Namibia Premiership
- Season: 2022–23
- Dates: 6 November 2022 – 13 May 2023
- Champions: African Stars
- Relegated: Eleven Arrows, Citizens, Black Africa
- Champions League: African Stars
- Matches played: 240
- Goals scored: 608 (2.53 per match)
- Top goalscorer: Willy Stephanus (20 goals)

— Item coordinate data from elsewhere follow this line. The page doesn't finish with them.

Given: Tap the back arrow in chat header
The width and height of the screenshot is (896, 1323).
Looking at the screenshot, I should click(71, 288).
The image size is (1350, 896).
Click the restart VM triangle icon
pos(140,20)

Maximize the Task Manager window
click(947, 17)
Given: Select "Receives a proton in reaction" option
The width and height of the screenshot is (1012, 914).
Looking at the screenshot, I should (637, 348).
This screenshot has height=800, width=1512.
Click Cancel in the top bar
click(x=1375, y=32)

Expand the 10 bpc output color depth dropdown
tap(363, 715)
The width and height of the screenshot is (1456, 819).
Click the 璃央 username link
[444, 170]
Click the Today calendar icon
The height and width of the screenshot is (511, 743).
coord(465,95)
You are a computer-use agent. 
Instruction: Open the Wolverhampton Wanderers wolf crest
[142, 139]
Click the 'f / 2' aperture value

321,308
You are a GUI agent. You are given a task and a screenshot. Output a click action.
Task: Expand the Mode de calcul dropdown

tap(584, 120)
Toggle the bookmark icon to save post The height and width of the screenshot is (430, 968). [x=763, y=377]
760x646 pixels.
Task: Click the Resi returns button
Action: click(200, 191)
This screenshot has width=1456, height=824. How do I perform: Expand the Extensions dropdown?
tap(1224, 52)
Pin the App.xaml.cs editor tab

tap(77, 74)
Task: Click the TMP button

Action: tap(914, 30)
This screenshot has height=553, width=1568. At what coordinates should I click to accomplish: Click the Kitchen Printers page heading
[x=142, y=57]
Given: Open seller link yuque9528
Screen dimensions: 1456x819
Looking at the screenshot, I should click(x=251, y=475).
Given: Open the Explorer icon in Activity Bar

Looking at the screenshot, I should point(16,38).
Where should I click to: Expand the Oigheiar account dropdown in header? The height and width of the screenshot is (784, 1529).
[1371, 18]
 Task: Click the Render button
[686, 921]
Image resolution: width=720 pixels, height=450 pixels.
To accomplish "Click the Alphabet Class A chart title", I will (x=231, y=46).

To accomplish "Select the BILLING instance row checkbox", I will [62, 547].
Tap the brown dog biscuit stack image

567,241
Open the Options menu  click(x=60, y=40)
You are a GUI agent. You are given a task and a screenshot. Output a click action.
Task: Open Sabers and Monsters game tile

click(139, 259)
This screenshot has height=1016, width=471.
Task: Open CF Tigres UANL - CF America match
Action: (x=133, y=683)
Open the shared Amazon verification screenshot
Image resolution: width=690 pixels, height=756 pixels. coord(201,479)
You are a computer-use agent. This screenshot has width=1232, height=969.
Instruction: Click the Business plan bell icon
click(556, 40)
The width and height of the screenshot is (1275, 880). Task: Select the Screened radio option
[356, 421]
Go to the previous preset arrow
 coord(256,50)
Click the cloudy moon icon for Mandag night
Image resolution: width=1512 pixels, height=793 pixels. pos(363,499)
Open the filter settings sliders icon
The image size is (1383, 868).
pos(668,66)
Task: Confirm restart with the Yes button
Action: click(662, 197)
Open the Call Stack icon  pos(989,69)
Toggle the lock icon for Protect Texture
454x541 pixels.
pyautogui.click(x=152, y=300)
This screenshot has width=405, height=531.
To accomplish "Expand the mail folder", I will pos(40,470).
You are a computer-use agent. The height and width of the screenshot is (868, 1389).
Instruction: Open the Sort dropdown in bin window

= 2022–23 Namibia Premier Football League =

The 2022–23 Namibia Premier Football League was the first season of the Namibia Premiership, the top-tier football league in Namibia which replaced the Namibia Premier League, and the first full season of top-tier football in the country following the COVID-19 pandemic.

The Namibia Premier League was dissolved after the 2018/19 season and there was no top flight football in the country until Debmarine Namibia sponsored the league for N$13 million. The league started in November 2022 with African Stars playing Unam FC in the first match.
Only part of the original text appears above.